__The problem__: Give the number of lines in the entries below that hold "Open", with no accompanying words.

+++ Material shown +++

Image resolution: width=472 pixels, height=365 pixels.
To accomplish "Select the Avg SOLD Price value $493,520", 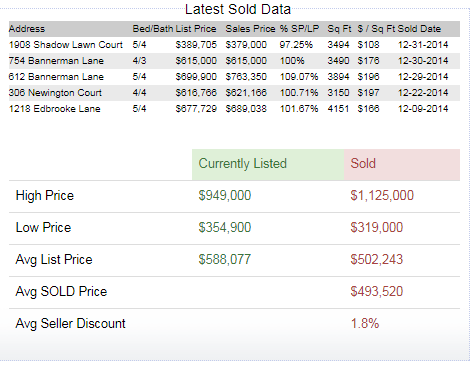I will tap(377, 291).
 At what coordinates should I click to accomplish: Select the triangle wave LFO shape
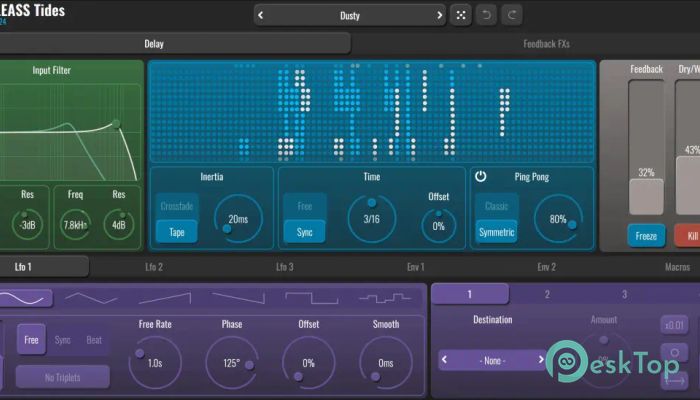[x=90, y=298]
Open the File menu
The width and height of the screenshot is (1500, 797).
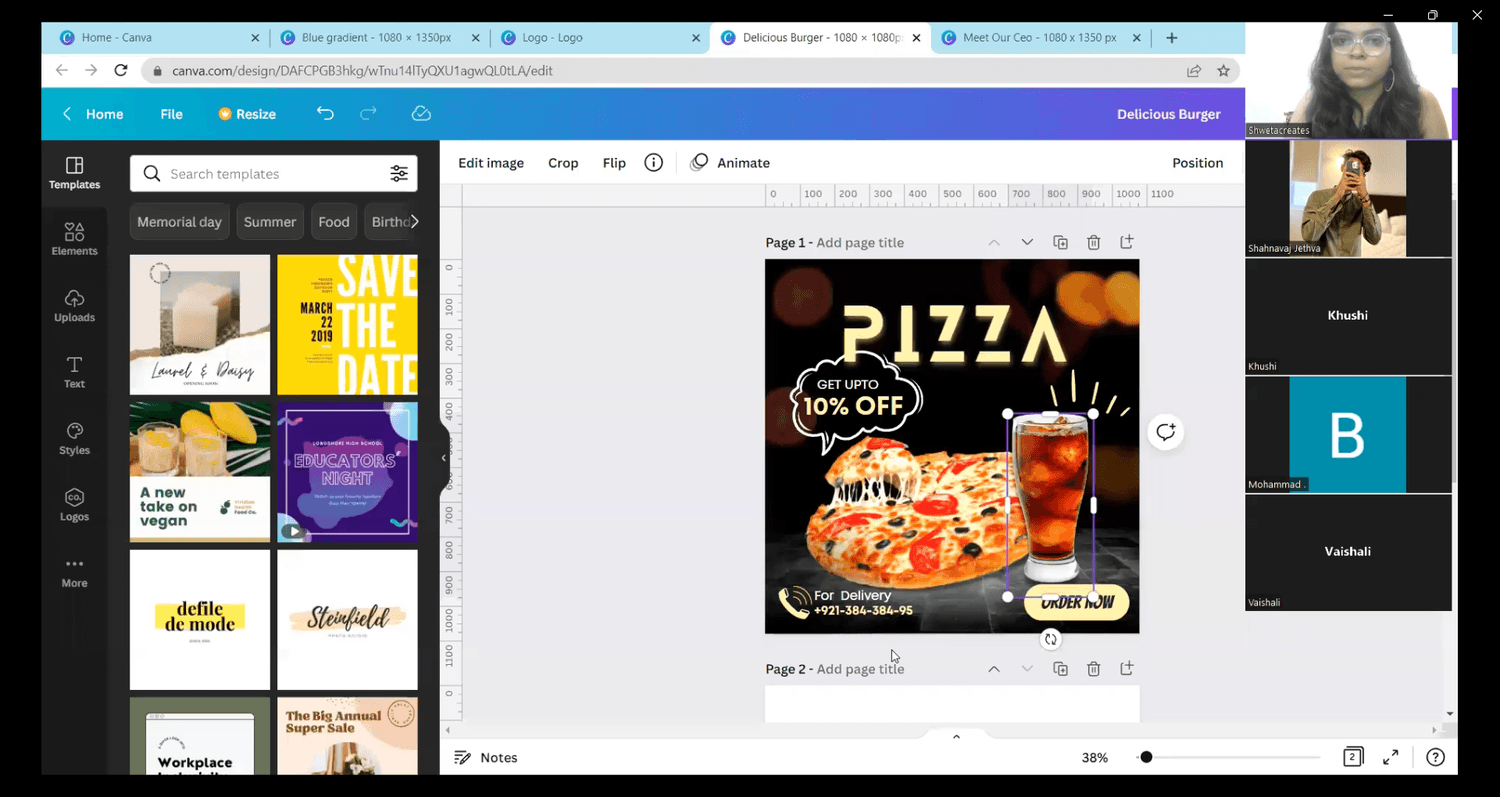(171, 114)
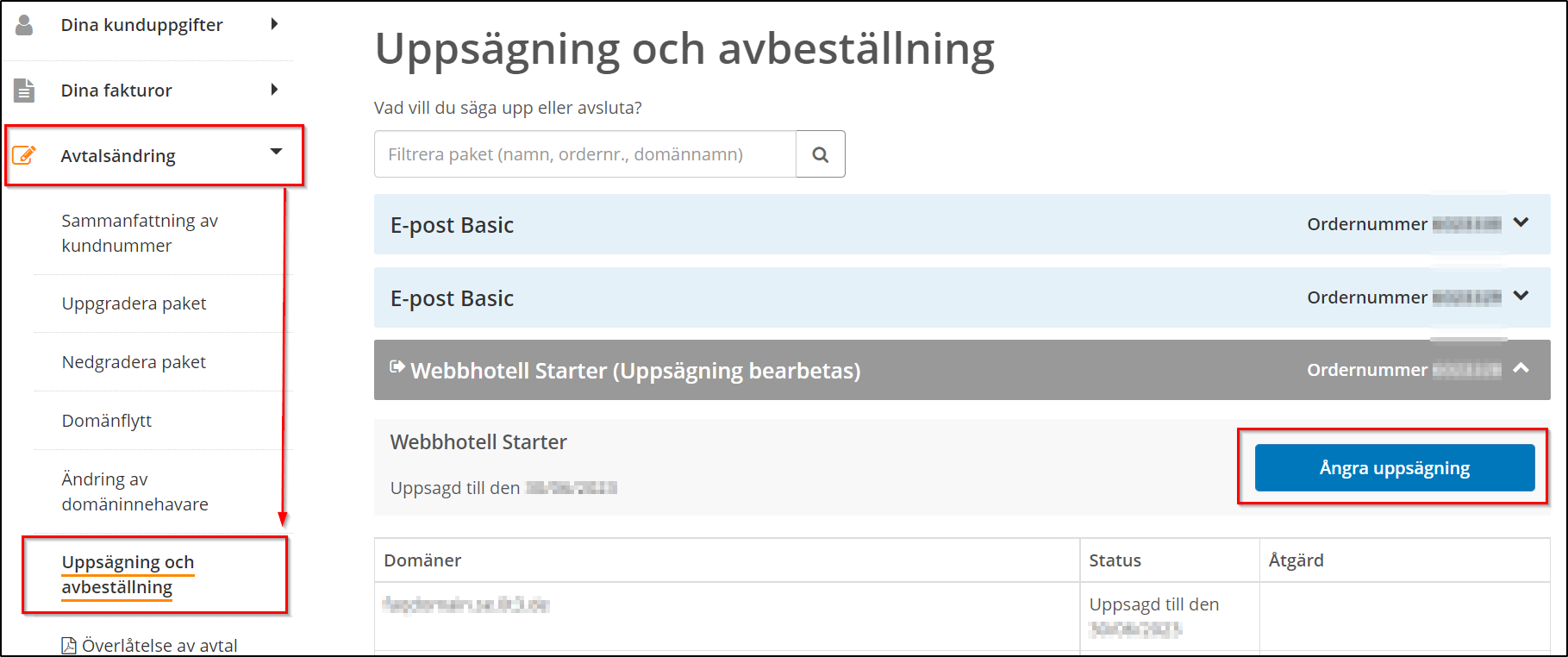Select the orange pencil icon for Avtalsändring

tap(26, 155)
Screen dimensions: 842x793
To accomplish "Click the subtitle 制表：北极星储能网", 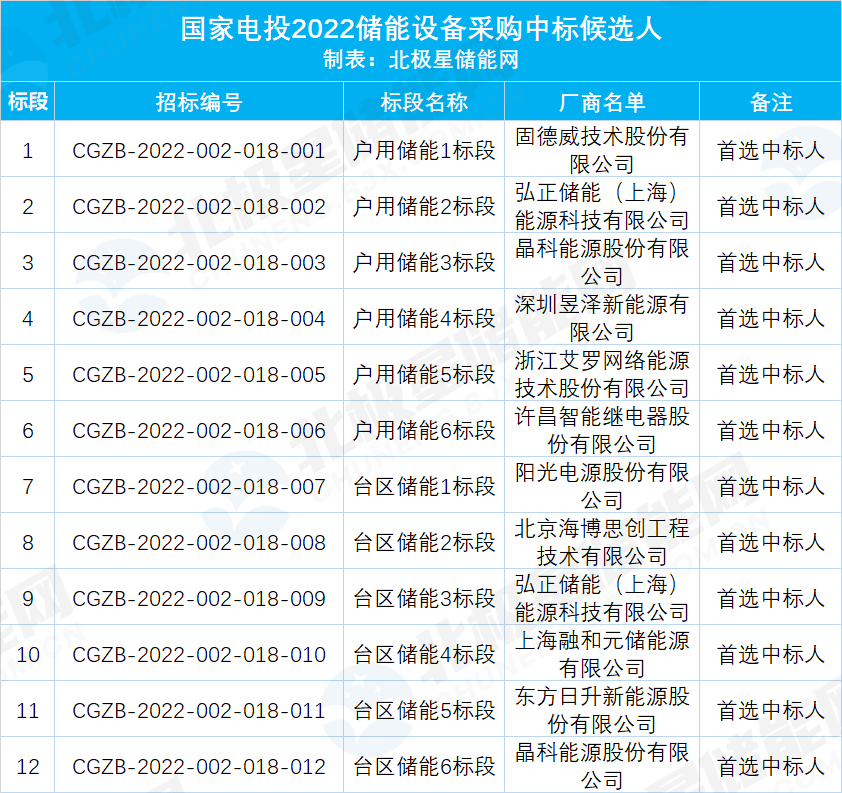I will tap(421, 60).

+++
+++ Material shown +++

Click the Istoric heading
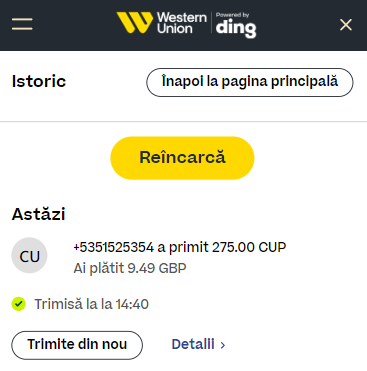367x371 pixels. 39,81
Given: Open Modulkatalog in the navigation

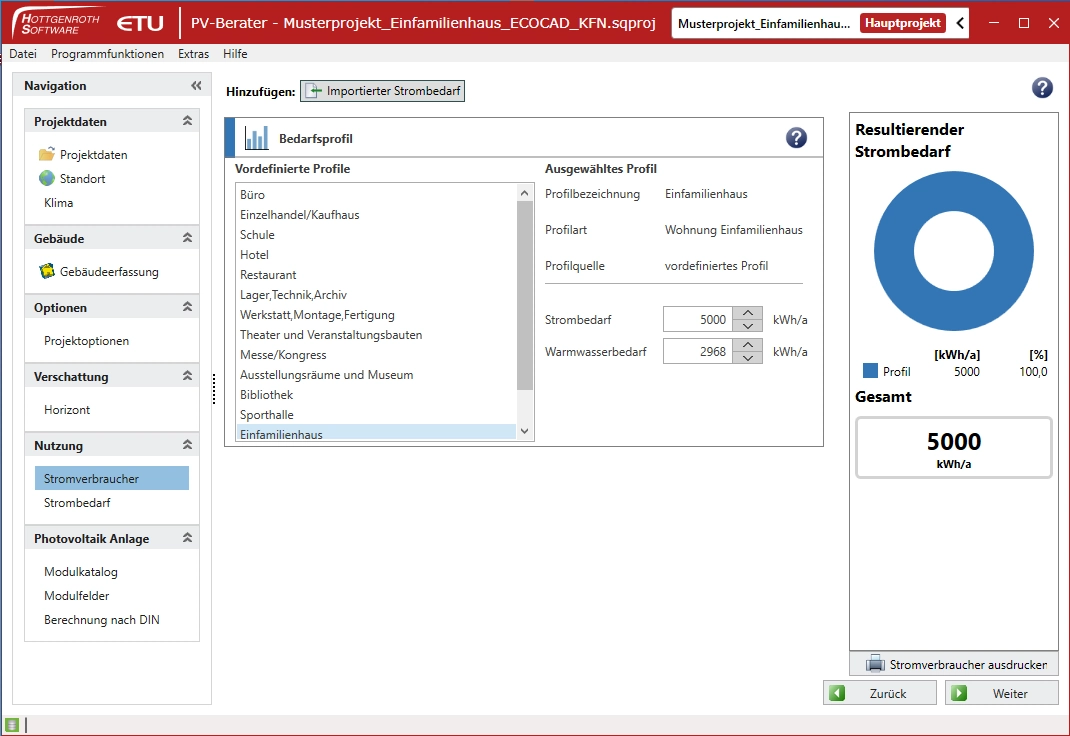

+++
+++ Material shown +++

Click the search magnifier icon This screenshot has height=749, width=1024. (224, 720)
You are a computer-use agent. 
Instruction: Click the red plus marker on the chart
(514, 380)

+++

__Solved problem__: 2